A recently uncovered shipping manifest has revealed that Dell has been experimenting with an unreleased Dell 16 Premium laptop powered by Nvidia’s in-development N1X system-on-a-chip, despite the company having moved back to its traditional XPS naming for consumer notebooks. The November 20 entry, spotted by leaker Olrak29, shows the older Premium branding still in use internally, suggesting this configuration predates Dell’s public rebranding while hinting at ongoing work with new Arm-based silicon. The listing aligns with earlier leaks that framed N1X as a key part of Nvidia’s push into high performance Arm processors for portable and desktop systems.
According to detailed leaks from last year, this ‘Grace Blackwell’ APU utilizes twenty Arm CPU cores and an iGPU specced with 48 compute units, positioning it as a substantial step up over current integrated graphics solutions. Enthusiasts had expected Nvidia to formally unveil the N1X platform at last week’s CES trade show, where it was widely tipped as a potential headline announcement.

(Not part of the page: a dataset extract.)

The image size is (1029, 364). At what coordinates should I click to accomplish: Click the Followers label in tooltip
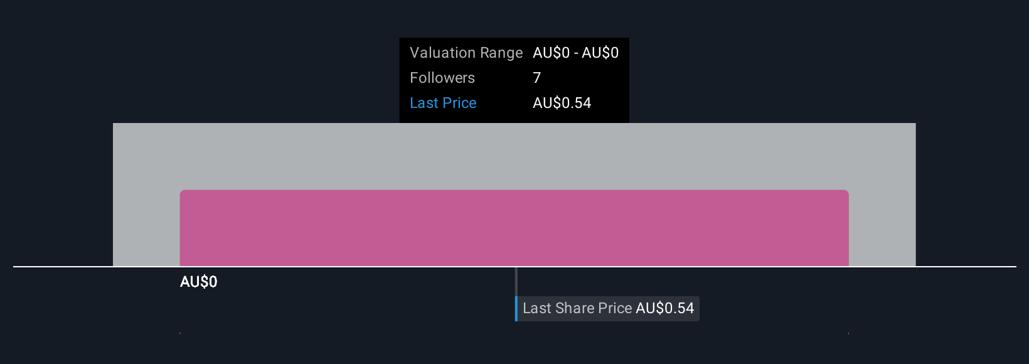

However, the chip ended up as a notable absence, with its non-appearance earning second place on TechPowerUp’s list of the top five no-shows from CES 2026 and fueling speculation about delays or strategy shifts.
The article notes that the GB10 Superchip forms the basis of both N1 and N1X SoCs, and the same underlying technology has already appeared in Nvidia’s extremely expensive DGX Spark Artificial Intelligence mini desktop PC. In the consumer Windows ecosystem, Qualcomm’s mainstream Snapdragon X chips are currently the primary Arm-based solutions keeping Windows 11 Arm with Copilot+ in the spotlight. A rumor from July 2025 claimed that early issues had forced Nvidia to significantly delay the N1-series project, with a revised launch window supposedly pushed to late 2026. The November shipping manifest’s ‘ES2’ label indicates that the Dell 16 Premium system was likely configured with an N1X engineering sample, highlighting that hardware testing is progressing even as the official launch timetable remains uncertain.